#### PROMPT:
Copy out each line of the material below that holds the string "icon".

==== DATA PROVIDED

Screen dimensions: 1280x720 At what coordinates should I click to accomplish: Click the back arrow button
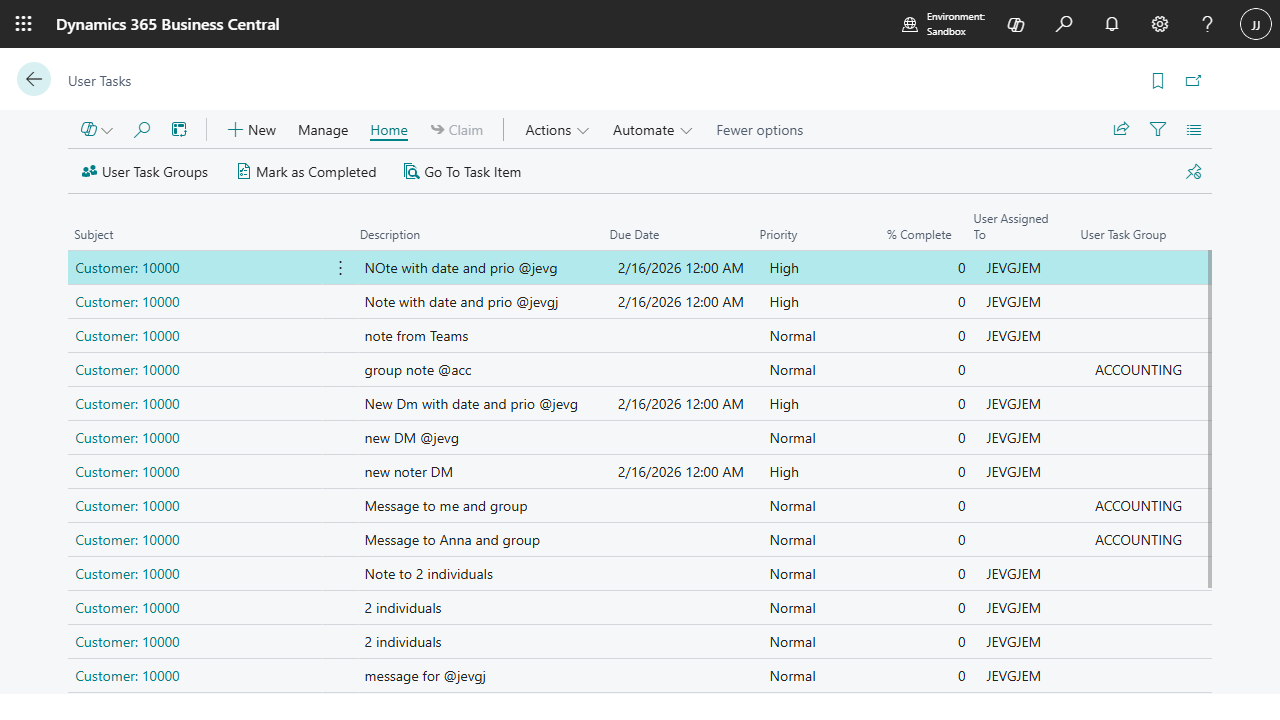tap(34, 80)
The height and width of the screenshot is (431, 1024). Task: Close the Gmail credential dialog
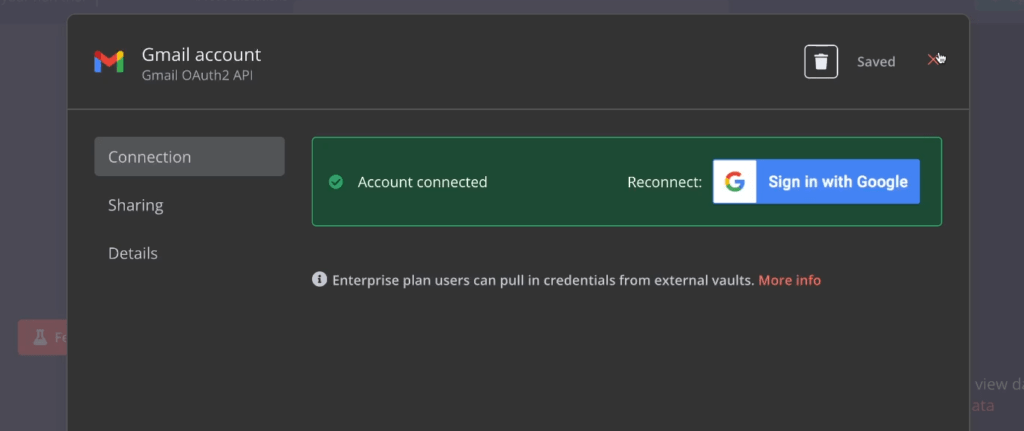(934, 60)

========
==== DATA PROVIDED

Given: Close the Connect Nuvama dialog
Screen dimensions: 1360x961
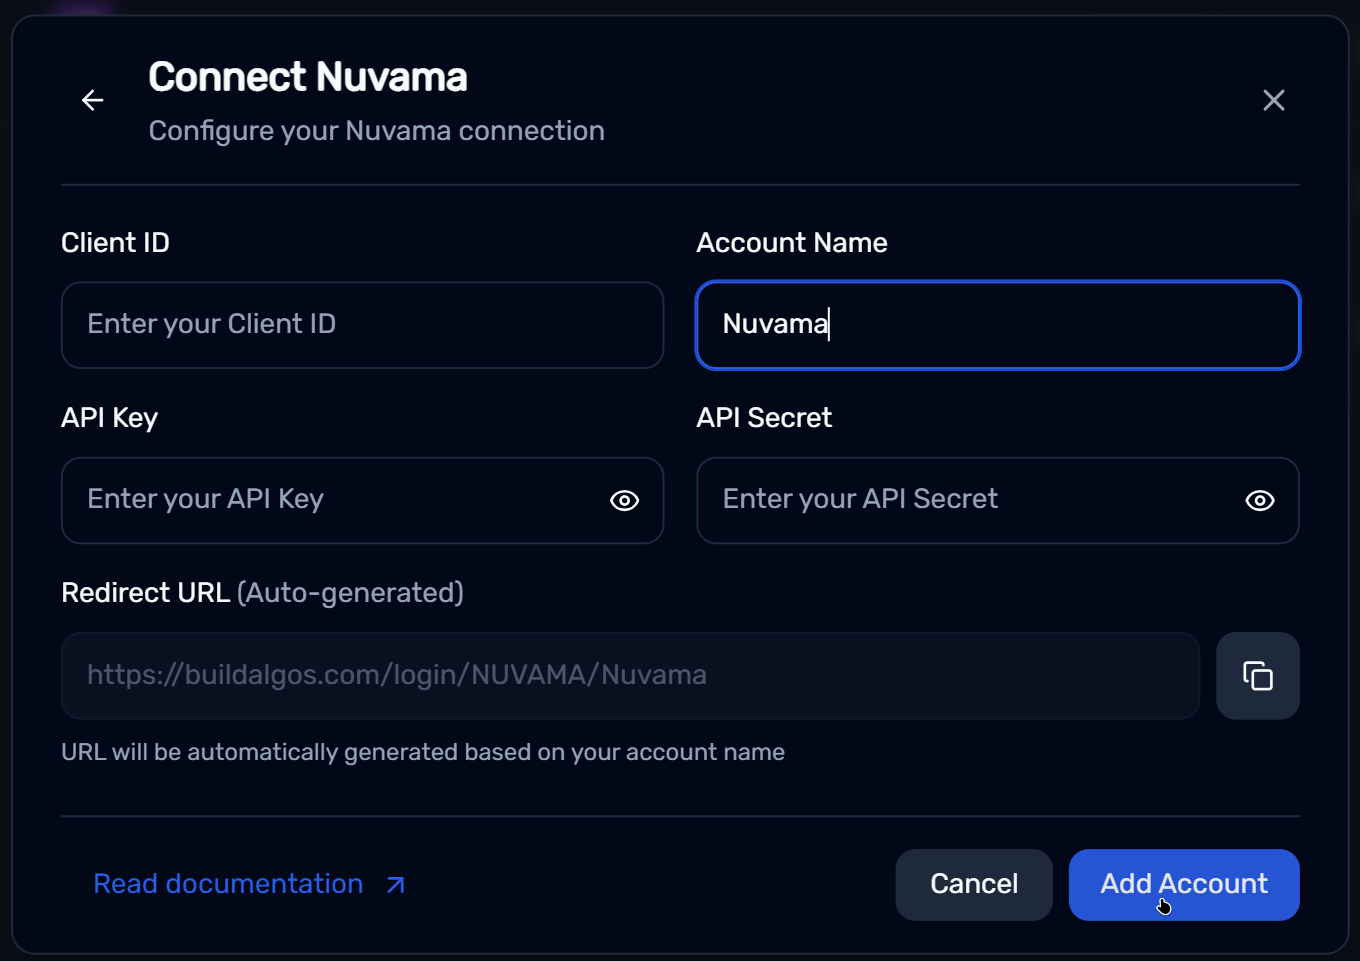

========
==== DATA PROVIDED

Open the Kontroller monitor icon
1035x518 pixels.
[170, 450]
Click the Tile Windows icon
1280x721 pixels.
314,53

========

#### TASK ANSWER:
Open the Kontroller monitor icon
Click the Tile Windows icon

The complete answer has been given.